Extract provided:
** Start **

When Roosevelt had gone to Washington to help fit out the navy for the war with Spain, I spent a part of the winter there with him, and Mulberry Street took it for granted that I had at last been “placed” as I should have been long before. There was great amazement when I came back to take my old place. The truth was that I had gone partly to observe what went on at the capital for my paper, and partly to speed on the war, in which I was a hearty believer from the first. It was to me a means, first and last, of ending the murder in Cuba. One of the very earliest things I had to do with as a reporter was the Virginius massacre, and ever since it had been bloodshed right along. It was time to stop it, and the only way seemed to wrest the grip of Spain from the throat of the island. I think I never quite got over the contempt I conceived for Spain and Spanish ways when I read as a boy, in Hans Christian Andersen’s account of his travels in the country of the Dons, that the shepherds brought butter from the mountains in sheep’s intestines and measured them off in lengths demanded by the customers by tying knots upon them. What was to be expected from a country that sold butter by the yard? As the event showed, it ran its navies after the same fashion and was justly punished. I made friends that winter with Dr. Leonard Wood, whom we all came to know and admire afterwards as General and Governor Wood; and a fine fellow he was. He was Roosevelt’s friend and physician, and we spent many strenuous hours together, being in that mood.
For the third time in my life, and the last, I wanted to go to the war, when they went, and oh! so badly. Not to fight,—I had had all I needed of that at home,—but to tell the truth about what was going on in Cuba. The Outlook offered me that post, and the Sun agreed heartily; but once more the door was barred against me. Two of my children had scarlet fever, my oldest son had gone to Washington trying to enlist with the Rough Riders, and the one next in line was engineering to get into the navy on his own hook. My wife raised no objection to my going, if it was duty; but her tears fell silently—and I stayed. It was “three times and out.” I shall never go to the war now unless in defence of my own home, which may God forbid. Within a year I knew that, had I gone then, I should most likely not have returned. I had received notice that to my dreams of campaigning in that way there was an end. Thankful that I had been spared, I yet took leave of them with a sigh; most illogically, for I hate the sight of human suffering and of brutal passions aroused. But deep down in my heart there is the horror of my Viking forefathers of dying in bed, unable to strike back, as it were. I know it is wicked and foolish, but all my life I have so wished to get on a horse with a sword, and slam in just once, like another Sheridan. I, who cannot sit on a horse! Even the one Roosevelt got me at Montauk that was warranted “not to bite or scratch” ran away with me. So it is foolishness, plain to see. Yet, so I might have found out which way I would really have run when the call came. I do hope the right way, but I never have felt quite sure.

** End **

Requirement 1: In the memoir passage about the war with Spain, which publication offered the writer the post of reporting from Cuba?
Requirement 2: Go on with the memoir passage about the war with Spain, starting after its last sentence.

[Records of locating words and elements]
** Start **

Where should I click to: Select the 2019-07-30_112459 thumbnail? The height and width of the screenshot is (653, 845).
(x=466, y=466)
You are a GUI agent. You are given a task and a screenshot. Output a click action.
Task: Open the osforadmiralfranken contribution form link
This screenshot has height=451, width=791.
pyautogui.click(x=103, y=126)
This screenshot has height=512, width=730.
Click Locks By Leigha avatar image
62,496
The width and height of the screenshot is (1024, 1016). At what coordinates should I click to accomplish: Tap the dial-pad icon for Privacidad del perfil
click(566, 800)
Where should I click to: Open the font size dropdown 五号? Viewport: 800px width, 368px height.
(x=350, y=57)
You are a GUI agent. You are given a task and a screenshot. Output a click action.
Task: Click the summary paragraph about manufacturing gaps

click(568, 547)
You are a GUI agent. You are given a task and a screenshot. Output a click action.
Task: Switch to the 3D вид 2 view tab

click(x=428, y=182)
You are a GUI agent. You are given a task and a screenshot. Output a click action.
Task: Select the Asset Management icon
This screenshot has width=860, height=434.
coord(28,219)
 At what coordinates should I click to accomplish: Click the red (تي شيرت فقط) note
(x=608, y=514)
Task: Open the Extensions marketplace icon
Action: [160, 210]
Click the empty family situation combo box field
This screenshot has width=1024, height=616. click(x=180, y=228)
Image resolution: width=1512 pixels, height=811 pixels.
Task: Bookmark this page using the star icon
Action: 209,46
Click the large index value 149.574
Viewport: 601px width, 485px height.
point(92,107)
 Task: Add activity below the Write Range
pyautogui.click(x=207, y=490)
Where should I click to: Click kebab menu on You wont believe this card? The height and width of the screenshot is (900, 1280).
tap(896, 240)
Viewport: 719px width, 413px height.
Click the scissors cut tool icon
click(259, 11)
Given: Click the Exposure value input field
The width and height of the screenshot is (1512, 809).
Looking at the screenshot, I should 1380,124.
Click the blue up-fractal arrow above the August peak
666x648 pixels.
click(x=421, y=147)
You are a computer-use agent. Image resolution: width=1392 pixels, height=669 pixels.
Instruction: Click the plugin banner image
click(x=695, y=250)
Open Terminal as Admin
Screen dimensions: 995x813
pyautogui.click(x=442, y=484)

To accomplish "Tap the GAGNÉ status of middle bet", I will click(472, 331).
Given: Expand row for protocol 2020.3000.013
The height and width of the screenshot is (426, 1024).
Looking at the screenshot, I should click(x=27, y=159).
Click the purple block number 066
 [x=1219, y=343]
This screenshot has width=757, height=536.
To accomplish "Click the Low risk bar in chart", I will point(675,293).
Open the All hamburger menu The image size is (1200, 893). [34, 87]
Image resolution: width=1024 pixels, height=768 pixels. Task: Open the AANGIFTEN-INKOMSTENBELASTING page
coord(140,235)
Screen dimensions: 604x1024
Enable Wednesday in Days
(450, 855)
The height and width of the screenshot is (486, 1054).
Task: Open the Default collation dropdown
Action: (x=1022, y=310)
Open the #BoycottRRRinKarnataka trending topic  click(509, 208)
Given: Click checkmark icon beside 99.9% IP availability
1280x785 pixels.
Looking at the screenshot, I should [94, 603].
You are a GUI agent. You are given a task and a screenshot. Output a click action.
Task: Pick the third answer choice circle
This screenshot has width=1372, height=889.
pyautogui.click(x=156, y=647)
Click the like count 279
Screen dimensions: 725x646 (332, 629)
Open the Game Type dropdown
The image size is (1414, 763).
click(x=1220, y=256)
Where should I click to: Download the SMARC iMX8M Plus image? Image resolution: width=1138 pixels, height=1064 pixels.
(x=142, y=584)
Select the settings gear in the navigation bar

** End **

Written answer 1: The Outlook offered the post, and the Sun agreed heartily.

Written answer 2:
The casualties of war are not all on the battle-field. The Cuban campaign wrecked a promising career as a foreign correspondent which I had been building up for some ten or fifteen years with toilsome effort. It was for a Danish newspaper I wrote with much approval, but when the war came, they did not take the same view of things that I did, and fell to suppressing or mutilating my letters, whereupon our connection ceased abruptly. My letters were, explained the editor to me a year or two later when I saw him in Copenhagen, so—er-r—ultra-patriotic, so—er-r—youthful in their enthusiasm, that—huh! I interrupted him with the remark that I was glad we were young enough yet in my country to get up and shout for the flag in a fight, and left him to think it over. They must have aged suddenly over there, for they were not that way when I was a boy. The real fact was that somehow they could not get it into their heads that a European bully could be whipped in one round by “the States.” They insisted on printing ridiculous despatches about Spanish victories. I think there was something about codfish, too, something commercial about corks and codfish—Iceland keeping Spain on a fish diet in Lent, in return for which she corked the Danish beer—I have forgotten the particulars. The bottom fact was a distrust of the United States that was based upon a curiously stubborn ignorance, entirely without excuse in a people of high intelligence like the Danes. I tried hard as a correspondent to draw a reasonable, human picture of American affairs, but it seemed to make no impression. They would jump at the Munchausen stories that are always afloat, as if America were some sort of menagerie and not a Christian country. I think nothing ever aggravated me as did an instance of that kind the year Ben Butler ran for the Presidency. I had been trying in my letters to present the political situation and issues fairly, and was beginning to feel that they must understand, when I received a copy of my paper from Copenhagen and read there a “life” of General Butler, which condensed ran something like this:—
“Mr. Butler was an ambitious young lawyer, shrewd and full of bold schemes for enriching himself. When the war with the South broke out, he raised all the money he could and fitted out a fleet of privateers. With this he sailed for New Orleans, captured the city, and, collecting all the silver spoons it contained, freighted his vessels with them, and returned to the North. Thus he laid the foundation for his great fortune, but achieved lasting unpopularity in the South, which will prevent his election to the Presidency.”
I am not joking. That was how the story of the silver spoons looked in Danish a quarter of a century after the war. Really, now, what would you have done? I laughed and—well! made remarks by turns, and in the end concluded that there was nothing else that could be done except buckle to and try again; which I did.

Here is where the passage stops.